Exercise —
Would you please copy exactly the line with "The height and width of the screenshot is (458, 658)." and all lines that follow it in the data below, through the last one?

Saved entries
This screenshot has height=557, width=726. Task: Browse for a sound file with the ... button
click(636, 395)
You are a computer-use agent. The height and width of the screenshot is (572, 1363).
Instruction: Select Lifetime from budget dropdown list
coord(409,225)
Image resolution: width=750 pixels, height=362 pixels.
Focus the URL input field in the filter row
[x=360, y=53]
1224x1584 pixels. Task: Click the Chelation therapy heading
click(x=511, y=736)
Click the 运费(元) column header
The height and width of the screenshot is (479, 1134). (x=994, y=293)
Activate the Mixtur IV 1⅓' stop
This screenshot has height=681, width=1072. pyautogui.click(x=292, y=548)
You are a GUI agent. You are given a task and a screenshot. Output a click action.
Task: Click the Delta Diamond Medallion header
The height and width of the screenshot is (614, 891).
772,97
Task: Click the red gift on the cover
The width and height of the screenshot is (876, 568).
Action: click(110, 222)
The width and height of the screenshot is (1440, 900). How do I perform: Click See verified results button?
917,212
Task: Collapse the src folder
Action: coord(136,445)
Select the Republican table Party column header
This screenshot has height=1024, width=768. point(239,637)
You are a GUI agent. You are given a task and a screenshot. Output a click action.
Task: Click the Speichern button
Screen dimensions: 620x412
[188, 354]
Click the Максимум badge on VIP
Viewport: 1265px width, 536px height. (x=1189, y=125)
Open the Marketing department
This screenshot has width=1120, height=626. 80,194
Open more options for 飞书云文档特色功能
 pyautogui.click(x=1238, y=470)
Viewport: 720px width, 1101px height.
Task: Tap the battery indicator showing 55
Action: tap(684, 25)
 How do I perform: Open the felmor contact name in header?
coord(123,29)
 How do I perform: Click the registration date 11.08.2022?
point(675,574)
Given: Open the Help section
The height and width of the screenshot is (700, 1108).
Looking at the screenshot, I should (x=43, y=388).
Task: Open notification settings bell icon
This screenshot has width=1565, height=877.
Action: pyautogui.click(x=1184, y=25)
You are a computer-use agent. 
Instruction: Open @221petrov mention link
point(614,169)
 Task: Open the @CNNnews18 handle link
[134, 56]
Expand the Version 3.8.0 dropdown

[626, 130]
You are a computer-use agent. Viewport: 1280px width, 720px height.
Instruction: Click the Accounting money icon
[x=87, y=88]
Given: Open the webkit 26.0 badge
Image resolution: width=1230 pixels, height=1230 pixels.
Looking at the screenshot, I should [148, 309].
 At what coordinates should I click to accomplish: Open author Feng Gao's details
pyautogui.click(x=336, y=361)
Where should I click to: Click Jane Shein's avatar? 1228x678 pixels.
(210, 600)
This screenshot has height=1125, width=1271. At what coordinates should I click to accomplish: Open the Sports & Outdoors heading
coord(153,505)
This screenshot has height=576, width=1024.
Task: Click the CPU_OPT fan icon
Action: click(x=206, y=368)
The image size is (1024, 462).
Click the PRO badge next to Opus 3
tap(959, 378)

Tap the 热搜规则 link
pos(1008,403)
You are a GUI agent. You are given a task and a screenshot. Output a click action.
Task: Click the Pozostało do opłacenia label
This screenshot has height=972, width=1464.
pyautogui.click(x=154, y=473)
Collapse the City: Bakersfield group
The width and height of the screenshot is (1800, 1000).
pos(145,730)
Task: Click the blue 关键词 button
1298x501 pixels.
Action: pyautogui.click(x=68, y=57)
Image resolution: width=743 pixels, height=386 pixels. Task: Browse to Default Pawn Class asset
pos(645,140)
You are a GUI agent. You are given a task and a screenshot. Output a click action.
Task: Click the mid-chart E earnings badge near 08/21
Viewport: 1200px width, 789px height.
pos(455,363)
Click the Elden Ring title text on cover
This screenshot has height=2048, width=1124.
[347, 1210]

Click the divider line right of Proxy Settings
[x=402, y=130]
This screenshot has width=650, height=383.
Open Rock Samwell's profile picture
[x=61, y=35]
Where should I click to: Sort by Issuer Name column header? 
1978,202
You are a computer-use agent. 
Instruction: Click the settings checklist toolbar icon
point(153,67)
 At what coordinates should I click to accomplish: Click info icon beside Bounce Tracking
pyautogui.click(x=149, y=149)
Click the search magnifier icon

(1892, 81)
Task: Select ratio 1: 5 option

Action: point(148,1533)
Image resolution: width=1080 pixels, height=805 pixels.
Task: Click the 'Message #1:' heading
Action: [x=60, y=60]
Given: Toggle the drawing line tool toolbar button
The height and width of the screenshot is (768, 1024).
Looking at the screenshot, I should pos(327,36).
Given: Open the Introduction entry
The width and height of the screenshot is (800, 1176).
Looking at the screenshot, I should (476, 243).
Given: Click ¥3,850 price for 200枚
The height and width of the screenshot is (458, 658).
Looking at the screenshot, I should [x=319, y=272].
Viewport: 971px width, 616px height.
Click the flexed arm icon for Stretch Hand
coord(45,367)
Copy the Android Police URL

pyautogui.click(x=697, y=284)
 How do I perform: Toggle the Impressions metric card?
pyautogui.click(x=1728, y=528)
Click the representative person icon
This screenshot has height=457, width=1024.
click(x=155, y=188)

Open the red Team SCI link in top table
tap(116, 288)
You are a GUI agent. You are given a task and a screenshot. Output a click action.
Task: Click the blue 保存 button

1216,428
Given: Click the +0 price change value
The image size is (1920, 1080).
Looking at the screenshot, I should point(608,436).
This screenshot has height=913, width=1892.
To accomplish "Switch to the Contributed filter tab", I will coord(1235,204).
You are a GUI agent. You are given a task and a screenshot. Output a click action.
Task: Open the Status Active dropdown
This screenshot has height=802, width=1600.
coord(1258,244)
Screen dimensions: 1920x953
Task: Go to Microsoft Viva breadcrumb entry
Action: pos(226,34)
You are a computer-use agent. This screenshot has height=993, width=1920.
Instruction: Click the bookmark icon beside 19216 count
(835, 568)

Result for this task —
The height and width of the screenshot is (458, 658).
Looking at the screenshot, I should [x=319, y=272].
Viewport: 971px width, 616px height.
Click the flexed arm icon for Stretch Hand
coord(45,367)
Copy the Android Police URL

pyautogui.click(x=697, y=284)
 How do I perform: Toggle the Impressions metric card?
pyautogui.click(x=1728, y=528)
Click the representative person icon
This screenshot has height=457, width=1024.
click(x=155, y=188)

Open the red Team SCI link in top table
tap(116, 288)
You are a GUI agent. You are given a task and a screenshot. Output a click action.
Task: Click the blue 保存 button

1216,428
Given: Click the +0 price change value
The image size is (1920, 1080).
Looking at the screenshot, I should point(608,436).
This screenshot has height=913, width=1892.
To accomplish "Switch to the Contributed filter tab", I will coord(1235,204).
You are a GUI agent. You are given a task and a screenshot. Output a click action.
Task: Open the Status Active dropdown
This screenshot has height=802, width=1600.
coord(1258,244)
Screen dimensions: 1920x953
Task: Go to Microsoft Viva breadcrumb entry
Action: pos(226,34)
You are a computer-use agent. This screenshot has height=993, width=1920.
Instruction: Click the bookmark icon beside 19216 count
(835, 568)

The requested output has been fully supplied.